- [What is needed] The material below holds the lines to copy: from the one with "Viewport: 946px width, 628px height." up to and including the one with "Instruction: Click the". Copy them exactly and skip the pictures.

- [Data]
____

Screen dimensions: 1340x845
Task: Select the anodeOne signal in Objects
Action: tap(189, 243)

____

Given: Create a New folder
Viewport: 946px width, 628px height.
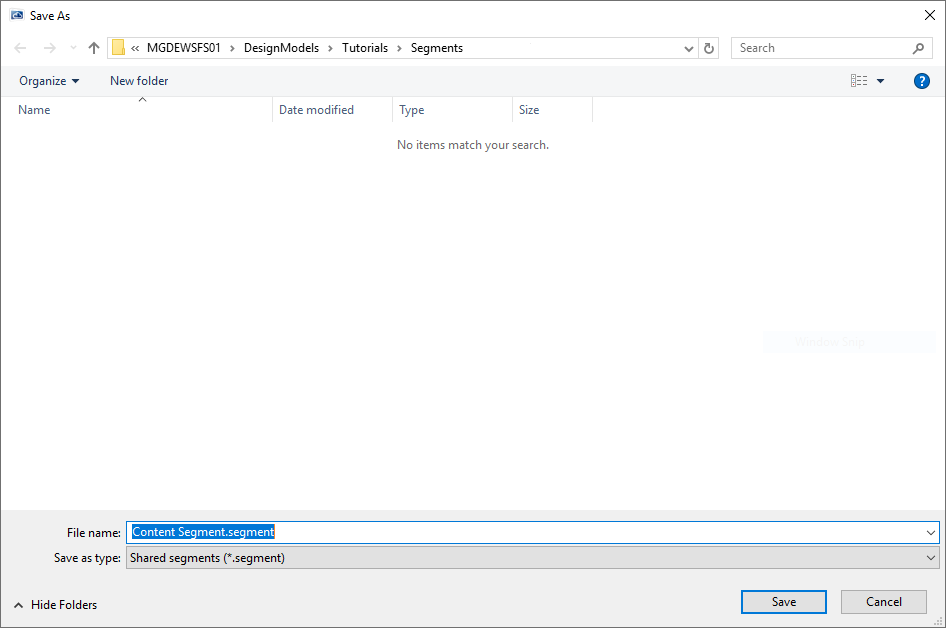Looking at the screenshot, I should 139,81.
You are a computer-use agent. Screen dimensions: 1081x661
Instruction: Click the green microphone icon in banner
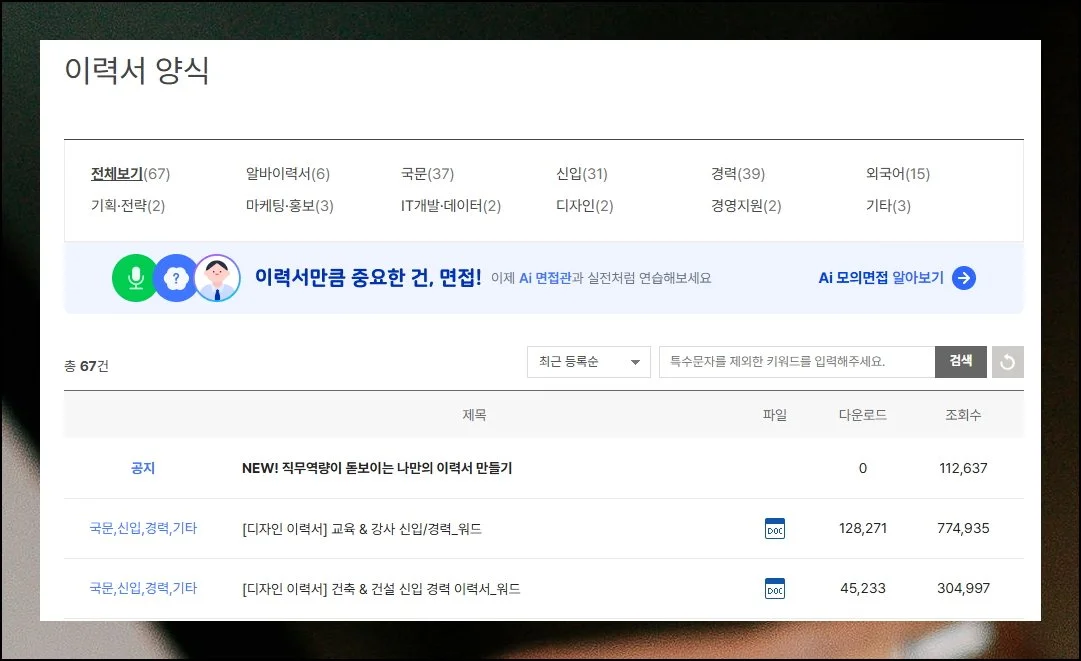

____

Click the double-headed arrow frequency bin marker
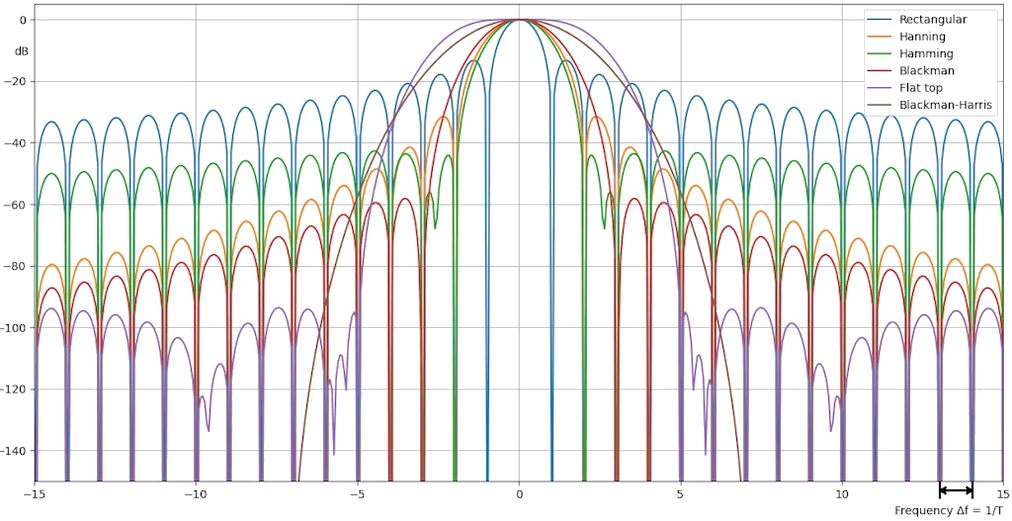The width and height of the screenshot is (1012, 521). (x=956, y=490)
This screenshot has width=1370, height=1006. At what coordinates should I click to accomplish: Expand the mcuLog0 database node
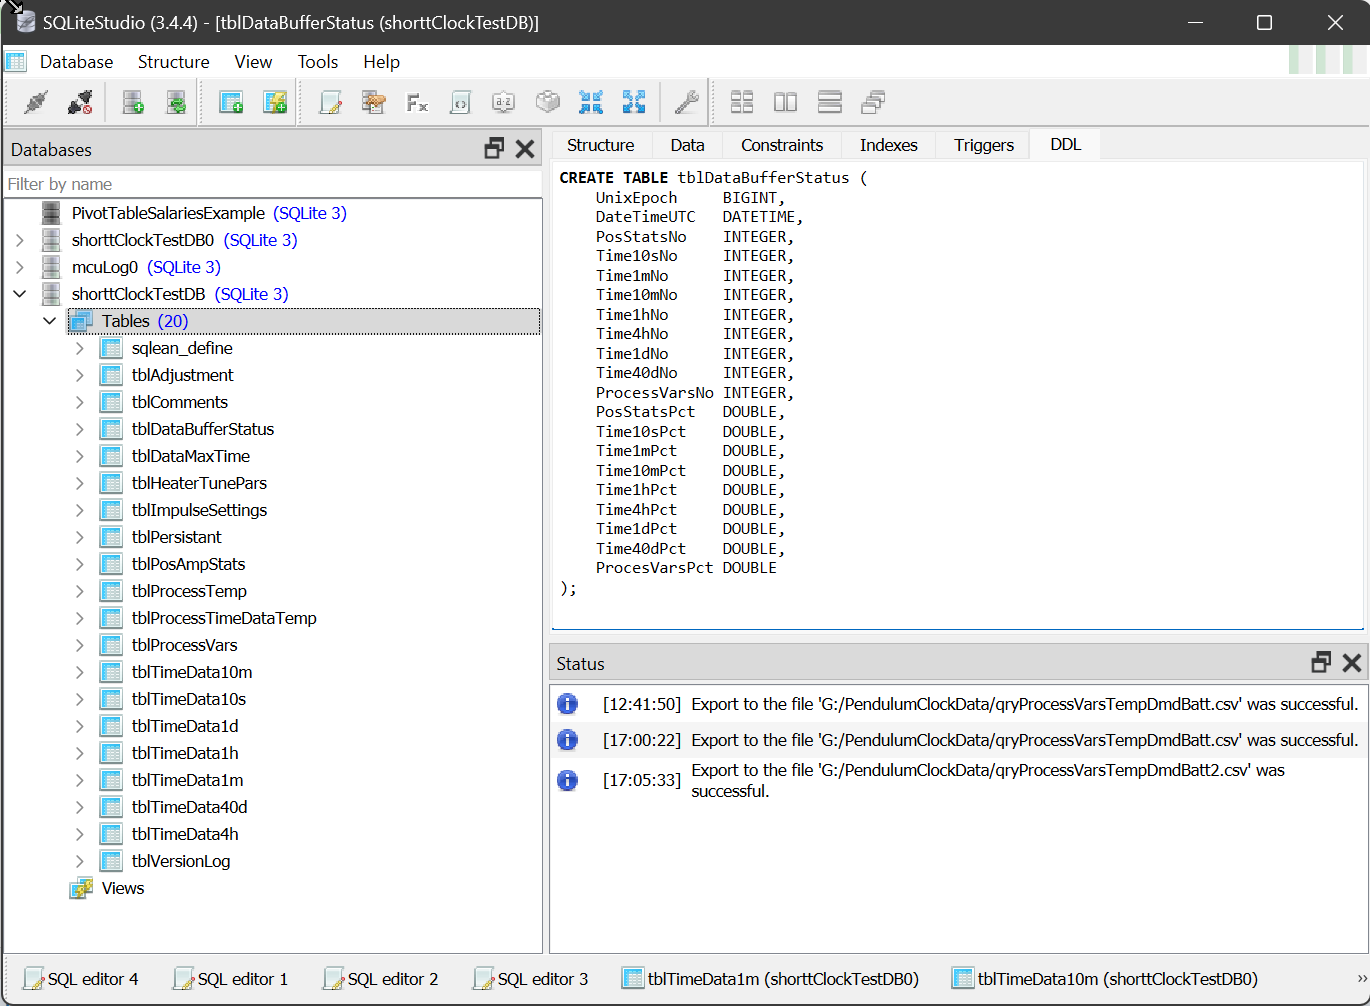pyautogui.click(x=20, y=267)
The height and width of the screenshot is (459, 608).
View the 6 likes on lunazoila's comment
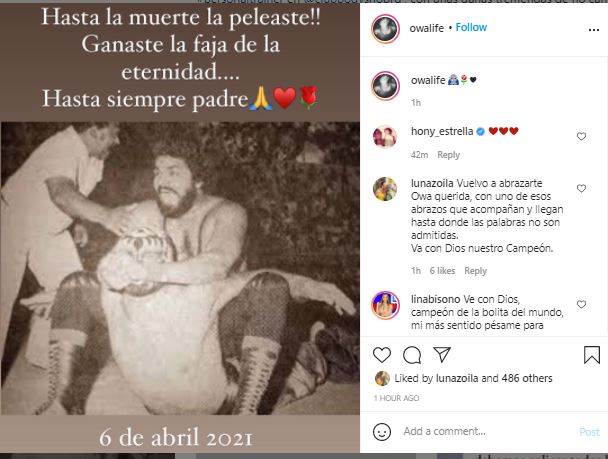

____

- [Answer box]
Viewport: 946px width, 628px height.
Looking at the screenshot, I should 139,81.
You are a computer-use agent. Screen dimensions: 1081x661
Instruction: Click the green microphone icon in banner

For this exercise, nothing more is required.